→ Extract to read
=====
Thank you for the suggestions. I will file a jira and add our discussion
there.


On Fri, Jan 25, 2013 at 4:23 PM, Rohini Palaniswamy <rohini.adi...@gmail.com
> wrote:

> Jon,
>   Those are good areas to check. Few things I have seen regarding those are
>
>  1) JythonScriptEngine -PythonInterpreter is static and is not suitable for
> multiple runs if the script names are same (hit this issue in PIG-2433 unit
> tests).
>  2) QueryParserDriver - There is a static cache with macro name to macro
> file mapping. So same macro names with different file locations will cause
> problems.
>  3) FileLocalizer.relativeRoot - If single cluster no issues. Just need to
> reinitialize if supporting Multiple clusters.
>
> Regards,
> Rohini
>
>
> On Fri, Jan 25, 2013 at 9:37 AM, Jonathan Coveney <jcove...@gmail.com
> >wrote:
>
> > user to bcc, +dev
> >
> > Cheolsoo,
> >
> > Can you make a JIRA for this? I can imagine a slightly heavier test
> suite,
> > but I like where you started. If it's not far off, then I think it'll be
> a
> > win to make it thread safe. But we need to make sure to test the most
> > advanced features...UDF's (esp the same name but different udf in
> different
> > invocations), scripting UDFs (same thing), and so on.
> >
> >
> > 2013/1/25 Cheolsoo Park <cheol...@cloudera.com>
> >
> > > >> if you have multiple threads that run a query via PigServer, there
> is
> > a
> > > great chance of the internals clashing because of the use of static
> > > variable within Pig.
> > >
> > > Recently, I spent some time on this, and what I found is that the Pig
> > > front-end is quite thread-safe. Here is how I tested it:
> > >
> > > 1) Wrote a PigUnit test that runs in MR mode.
> > > 2) Executed test cases concurrently in 4 threads using a JUnit
> extension
> > > called temps-fugit:
> > > http://tempusfugitlibrary.org/documentation/junit/parallel/
> > >
> > > After fixing PIG-3096, I was able to successfully run Pig queries in
> > > parallel. It's important to note that only the front-end needs to be
> > > thread-safe since that's what is executed in parallel.
> > >
> > > I arbitrarily selected queries from e2e test cases, so they are
> probably
> > > not complex enough to mimic real-world examples. Nevertheless, my test
> > > program ran without a problem for few days. I couldn't continue my
> > > experiment because I was pulled out into something else. However, I
> think
> > > that making the front-end thread-safe is an achievable goal.
> > >
> > > Thanks,
> > > Cheolsoo
> > >
> > >
> > >
> > > On Thu, Jan 24, 2013 at 11:18 PM, Ramakrishna Nalam
> > > <nramakris...@gmail.com>wrote:
> > >
> > > > That clarifies it for me, thanks a lot.
> > > >
> > > > Regards,
> > > > Rama.
=====
→ Dataset entries
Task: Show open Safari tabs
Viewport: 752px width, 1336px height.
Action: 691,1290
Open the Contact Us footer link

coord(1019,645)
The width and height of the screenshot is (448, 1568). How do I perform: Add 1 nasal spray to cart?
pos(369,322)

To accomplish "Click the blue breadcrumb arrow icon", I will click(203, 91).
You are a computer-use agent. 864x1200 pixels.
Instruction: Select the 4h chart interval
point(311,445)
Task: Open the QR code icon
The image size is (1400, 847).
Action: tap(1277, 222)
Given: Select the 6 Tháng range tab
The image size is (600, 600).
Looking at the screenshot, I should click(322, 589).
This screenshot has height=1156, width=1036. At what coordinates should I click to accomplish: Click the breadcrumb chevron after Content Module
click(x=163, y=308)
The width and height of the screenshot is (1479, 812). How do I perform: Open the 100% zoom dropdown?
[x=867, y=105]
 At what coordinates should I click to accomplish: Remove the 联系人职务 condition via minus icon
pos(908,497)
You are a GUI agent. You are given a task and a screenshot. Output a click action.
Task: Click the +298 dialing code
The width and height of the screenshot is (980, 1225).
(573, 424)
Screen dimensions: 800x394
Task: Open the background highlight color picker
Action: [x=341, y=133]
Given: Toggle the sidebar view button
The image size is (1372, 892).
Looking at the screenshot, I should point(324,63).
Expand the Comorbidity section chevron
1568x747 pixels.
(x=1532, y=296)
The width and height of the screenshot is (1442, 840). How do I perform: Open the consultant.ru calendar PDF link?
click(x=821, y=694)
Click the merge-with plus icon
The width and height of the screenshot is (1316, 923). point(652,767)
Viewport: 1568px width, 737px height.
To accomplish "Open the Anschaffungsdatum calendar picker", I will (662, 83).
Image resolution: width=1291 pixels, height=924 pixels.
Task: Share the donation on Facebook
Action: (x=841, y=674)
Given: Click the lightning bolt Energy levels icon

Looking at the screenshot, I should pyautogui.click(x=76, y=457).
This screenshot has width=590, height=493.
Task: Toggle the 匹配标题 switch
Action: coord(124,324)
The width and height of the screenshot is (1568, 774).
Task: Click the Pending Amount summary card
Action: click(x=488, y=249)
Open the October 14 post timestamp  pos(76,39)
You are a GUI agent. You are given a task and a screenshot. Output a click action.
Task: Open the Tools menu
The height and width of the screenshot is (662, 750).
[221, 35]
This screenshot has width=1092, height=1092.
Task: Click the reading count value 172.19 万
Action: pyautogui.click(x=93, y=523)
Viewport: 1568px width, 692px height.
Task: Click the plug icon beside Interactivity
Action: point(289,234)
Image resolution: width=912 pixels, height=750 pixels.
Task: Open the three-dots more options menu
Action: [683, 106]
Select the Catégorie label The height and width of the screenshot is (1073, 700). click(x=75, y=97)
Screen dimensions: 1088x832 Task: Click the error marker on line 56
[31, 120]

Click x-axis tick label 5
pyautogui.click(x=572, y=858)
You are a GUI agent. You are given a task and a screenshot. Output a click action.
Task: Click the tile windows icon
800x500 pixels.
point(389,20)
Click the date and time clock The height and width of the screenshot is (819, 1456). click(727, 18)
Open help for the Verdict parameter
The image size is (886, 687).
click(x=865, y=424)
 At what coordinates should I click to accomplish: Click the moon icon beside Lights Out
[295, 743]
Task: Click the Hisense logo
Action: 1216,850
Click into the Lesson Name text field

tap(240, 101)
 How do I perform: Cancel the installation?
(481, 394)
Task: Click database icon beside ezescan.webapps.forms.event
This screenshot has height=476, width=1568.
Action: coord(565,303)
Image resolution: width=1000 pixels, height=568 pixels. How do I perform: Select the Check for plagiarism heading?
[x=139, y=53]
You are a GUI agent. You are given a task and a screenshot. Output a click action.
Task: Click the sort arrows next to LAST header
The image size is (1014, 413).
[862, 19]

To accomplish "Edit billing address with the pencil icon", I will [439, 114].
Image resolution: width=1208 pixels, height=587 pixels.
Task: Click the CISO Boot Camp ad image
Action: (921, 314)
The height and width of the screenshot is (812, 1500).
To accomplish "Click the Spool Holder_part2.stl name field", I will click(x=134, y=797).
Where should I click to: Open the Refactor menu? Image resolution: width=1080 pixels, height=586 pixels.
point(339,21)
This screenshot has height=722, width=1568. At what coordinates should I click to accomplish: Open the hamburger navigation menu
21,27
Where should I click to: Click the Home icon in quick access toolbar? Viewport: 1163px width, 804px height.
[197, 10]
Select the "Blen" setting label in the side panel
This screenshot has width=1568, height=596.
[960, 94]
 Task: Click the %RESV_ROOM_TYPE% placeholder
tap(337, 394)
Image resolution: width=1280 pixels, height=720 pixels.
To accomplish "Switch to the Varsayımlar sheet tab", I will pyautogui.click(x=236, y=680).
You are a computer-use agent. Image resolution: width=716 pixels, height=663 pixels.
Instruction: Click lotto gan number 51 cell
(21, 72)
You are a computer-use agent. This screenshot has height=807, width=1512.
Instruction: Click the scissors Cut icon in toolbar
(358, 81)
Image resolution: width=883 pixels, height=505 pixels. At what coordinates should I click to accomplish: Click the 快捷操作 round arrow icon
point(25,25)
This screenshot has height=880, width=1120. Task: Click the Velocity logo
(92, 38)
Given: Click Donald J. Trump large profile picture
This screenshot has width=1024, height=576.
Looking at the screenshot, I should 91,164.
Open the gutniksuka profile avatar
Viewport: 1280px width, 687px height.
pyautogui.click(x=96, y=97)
=====
→ What you will do
1. Please rewrite the rows from the line with "At what coordinates should I click to accomplish: Remove" up to and including the line with "Action: (x=841, y=674)", swapping "sidebar" for "navigation" and keeping everything else unchanged.
2. Carry on the email thread about Pig thread safety from the point where it ends.

→ Answers by task
1.
 At what coordinates should I click to accomplish: Remove the 联系人职务 condition via minus icon
pos(908,497)
You are a GUI agent. You are given a task and a screenshot. Output a click action.
Task: Click the +298 dialing code
The width and height of the screenshot is (980, 1225).
(573, 424)
Screen dimensions: 800x394
Task: Open the background highlight color picker
Action: [x=341, y=133]
Given: Toggle the navigation view button
The image size is (1372, 892).
Looking at the screenshot, I should point(324,63).
Expand the Comorbidity section chevron
1568x747 pixels.
(x=1532, y=296)
The width and height of the screenshot is (1442, 840). How do I perform: Open the consultant.ru calendar PDF link?
click(x=821, y=694)
Click the merge-with plus icon
The width and height of the screenshot is (1316, 923). point(652,767)
Viewport: 1568px width, 737px height.
To accomplish "Open the Anschaffungsdatum calendar picker", I will (662, 83).
Image resolution: width=1291 pixels, height=924 pixels.
Task: Share the donation on Facebook
Action: (x=841, y=674)

2.
> > > >
> > > >
> > > > On Fri, Jan 25, 2013 at 10:09 AM, Jonathan Coveney <
> jcove...@gmail.com
> > > > >wrote:
> > > >
> > > > > Well, when I say that Pig is not multi-threaded, what I mean is
> that
> > if
> > > > you
> > > > > have multiple threads that run a query via PigServer, there is a
> > great
> > > > > chance of the internals clashing because of the use of static
> > variables
> > > > > within Pig. Pig itself, when running a single query, is
> > multi-threaded.
> > > > > It's just not "multi-threaded" in the sense that multiple instances
> > can
> > > > > safely be run in the same JVM.
> > > > >
> > > > >
> > > > > 2013/1/24 Ramakrishna Nalam <nramakris...@gmail.com>
> > > > >
> > > > > > Hi Jonathan,
> > > > > >
> > > > > > Pardon if it's a naive question, but Interesting that you say Pig
> > is
> > > > not
> > > > > > multithreaded.
> > > > > > We're using Pig 0.10.0, and looking at the code, it seems to do
> the
> > > > right
> > > > > > things to handle multi threaded requests (ThreadLocal for
> > ScriptState
> > > > for
> > > > > > eg).
> > > > > >
> > > > > > Would be great if you can point out to the kind of issues there
> > could
> > > > be.
> > > > > >
> > > > > >
> > > > > > Regards,
> > > > > > Rama.
> > > > > >
> > > > > >
> > > > > >
> > > > > > On Thu, Jan 24, 2013 at 8:32 PM, Praveen M <
> > lefthandma...@gmail.com>
> > > > > > wrote:
> > > > > >
> > > > > > > Are there any plans on making the pigserver multi-threaded?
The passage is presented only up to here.